In my previous blog post, I wrote about having a sketchbook as an integral part of daily life. In this article, I would like to talk about the function of graphite sketches for watercolor painting. Before I began my journey in watercolor medium, I used ink or graphite sketches as the primary media for my creative endeavors in architecture. Here are some of my sketches from the early days of my career.
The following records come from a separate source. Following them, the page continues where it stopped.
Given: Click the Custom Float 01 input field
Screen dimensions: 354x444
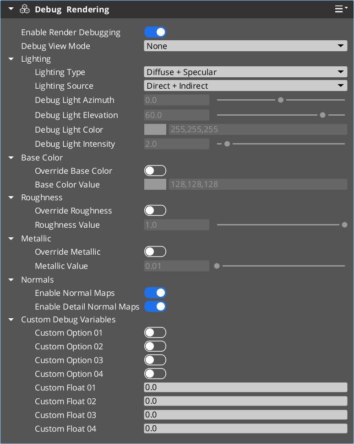Looking at the screenshot, I should pyautogui.click(x=245, y=388).
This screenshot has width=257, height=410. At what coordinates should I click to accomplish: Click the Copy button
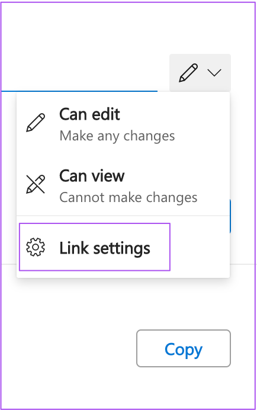click(184, 348)
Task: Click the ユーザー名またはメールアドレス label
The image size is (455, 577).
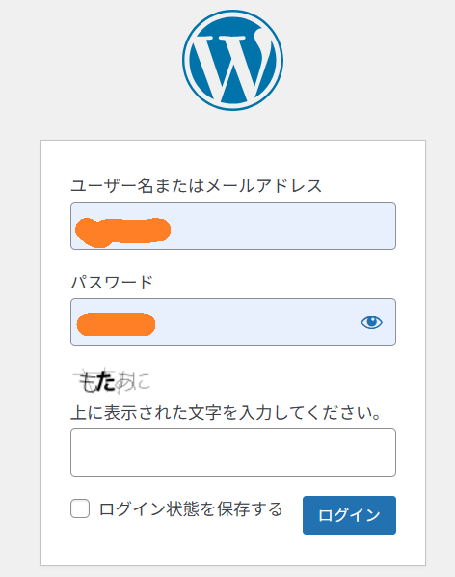Action: 197,186
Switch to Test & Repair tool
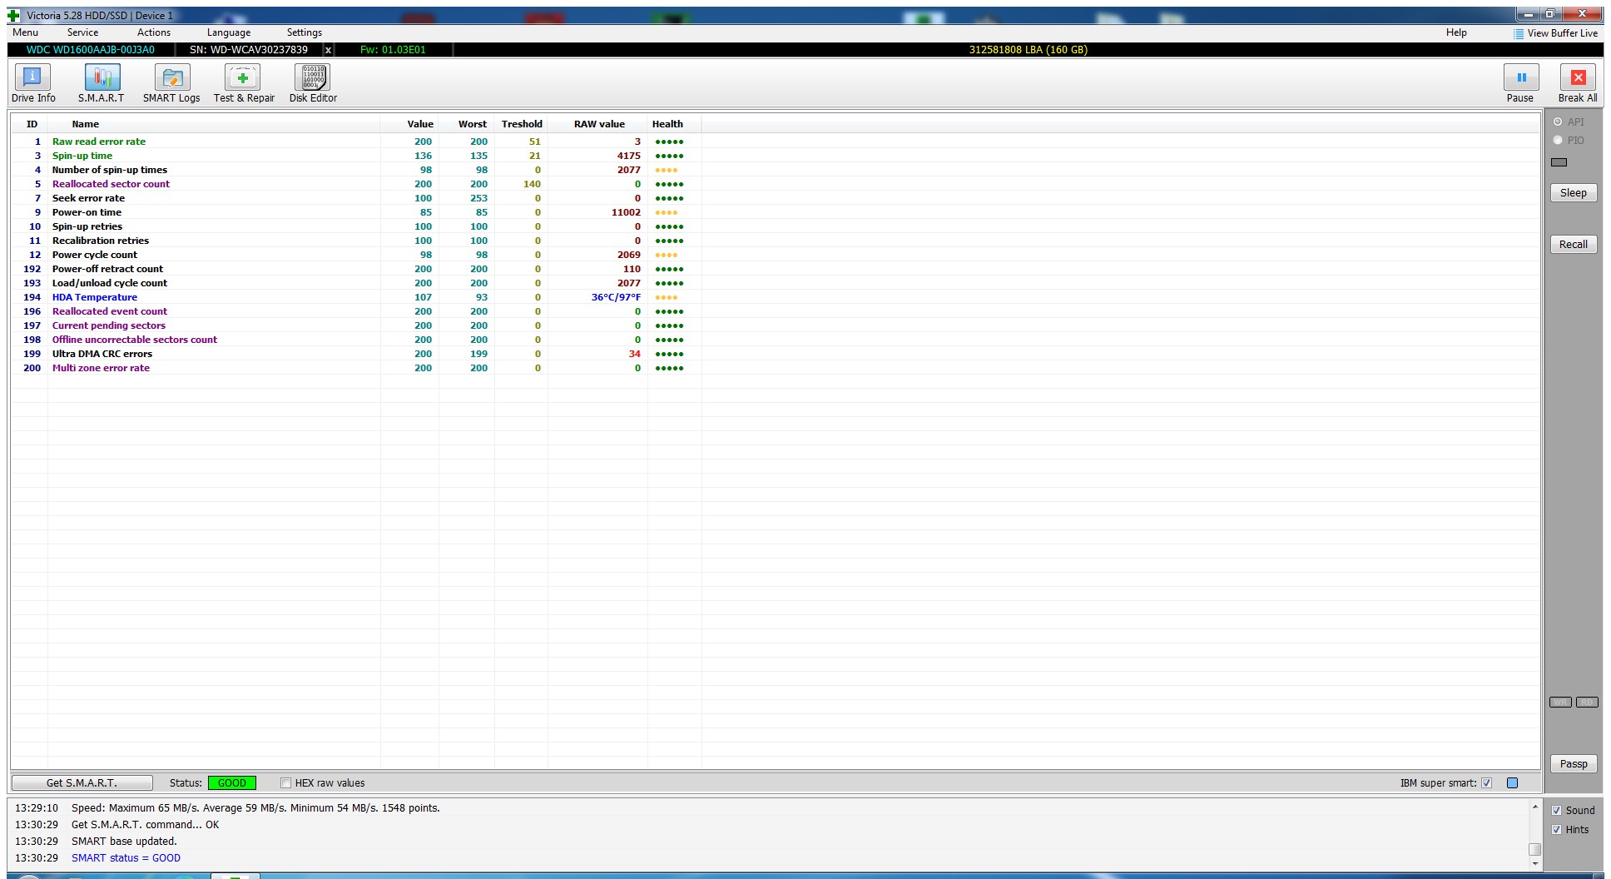The width and height of the screenshot is (1611, 879). pos(243,77)
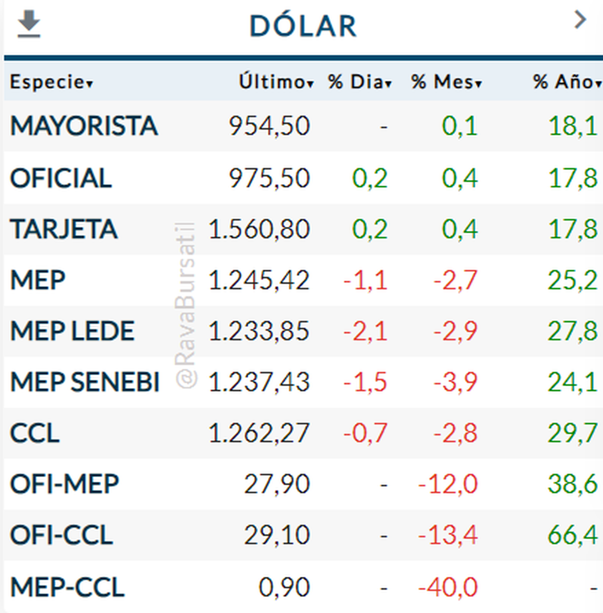The width and height of the screenshot is (603, 613).
Task: Sort by the Último column
Action: point(276,81)
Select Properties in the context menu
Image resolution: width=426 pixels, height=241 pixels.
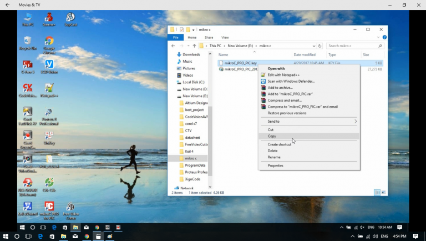(x=275, y=165)
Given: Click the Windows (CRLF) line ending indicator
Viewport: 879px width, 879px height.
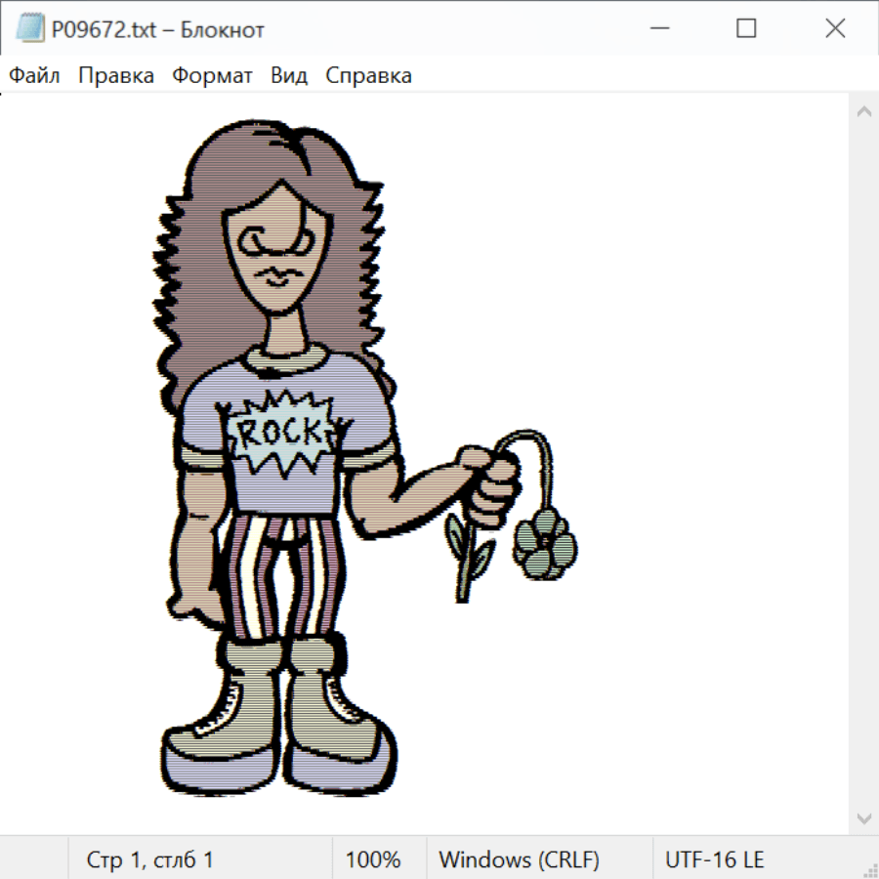Looking at the screenshot, I should [519, 860].
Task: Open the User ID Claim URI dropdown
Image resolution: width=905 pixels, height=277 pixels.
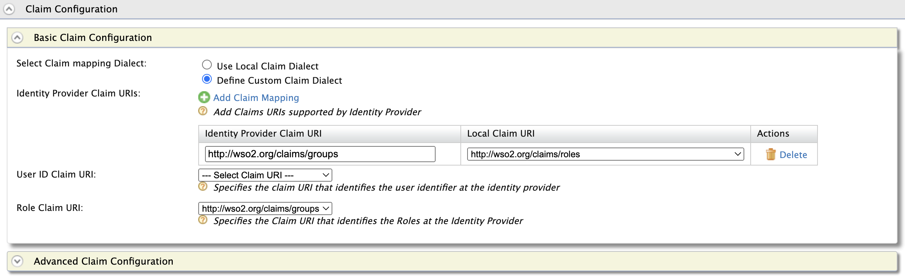Action: pos(265,175)

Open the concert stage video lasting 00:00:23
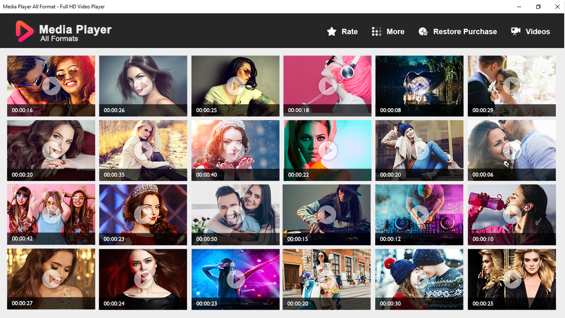[235, 279]
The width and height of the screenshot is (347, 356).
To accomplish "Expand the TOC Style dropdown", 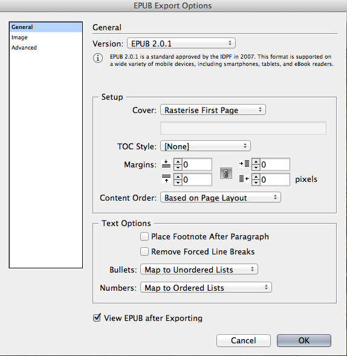I will point(206,146).
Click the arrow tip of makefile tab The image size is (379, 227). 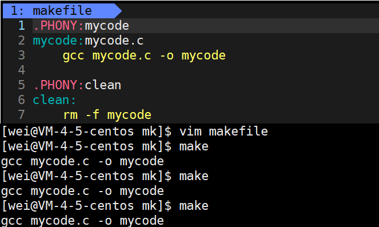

Trained as an architect, all of my sketching at the beginning of my journey tended to be precise; they served as a series of sketches for design inspiration rather than seeing them purely as an art of their own. They lacked mood and feeling because they were intended to convey factual and accurate dimensions to serve architectural purposes. Back then when I sketched, I aimed to capture every element as precisely as possible. After many years in my journey, I began to realize that my sketches were dull and simply reported what I literally saw in front of me, and that my sketches did not provoke anything further than fact and information. Back then I knew that there was something missing from my work, but I did not know how to go any further. Even though my work in the early days of my career may not be as good as I hoped them to be, they helped me as an opportunity to practice. Most importantly, the ability to create a perspective sketch became useful when I began to develop my plein air watercolor work.
When I recently began to pick up watercolor as a medium of painting, I noticed a shift and improvement of my sketches. Since these current sketches serve as the initial point of my watercolor painting, they aim to visualize light and mood in my painting rather than acting as finished works of their own. From a hardline pencil sketch in an early day, I shifted to use soft graphite, 2B, 4B or 6B as a tool for sketching. This is my 4B pencil that I normally carry around with me as a handy companion.
The graphite sketches not only help test out the tonal value of my drawing. During the act of sketching, graphite also reacts to emotional state of mind very well. I press very hard when I feel the weight and heaviness in my work, yet I lightly draw when I feel the gentle light that touches the surfaces of the subject of my study. Most importantly, I feel that my current sketches have begun to convey the mood and feeling that I had been searching to achieve for a long time. The cover image of this post is the initial graphite sketch that I used to study the tonal value, composition and perspective of my work before I began the watercolor sketch
Additionally, the time to create this initial sketch did not take long at all. Most of them take 10 -30 minutes and it depends of the amount of detail I add to them. Since this kind of sketch does not require much of my time, I simply begin again if I’m not happy with the composition or light in the sketch.This watercolor sketch below(5.5x 8.5) is the result from the graphite sketch at the cover page of this article that I used as a reference. I also used this watercolor sketch as a reference to produce a larger painting.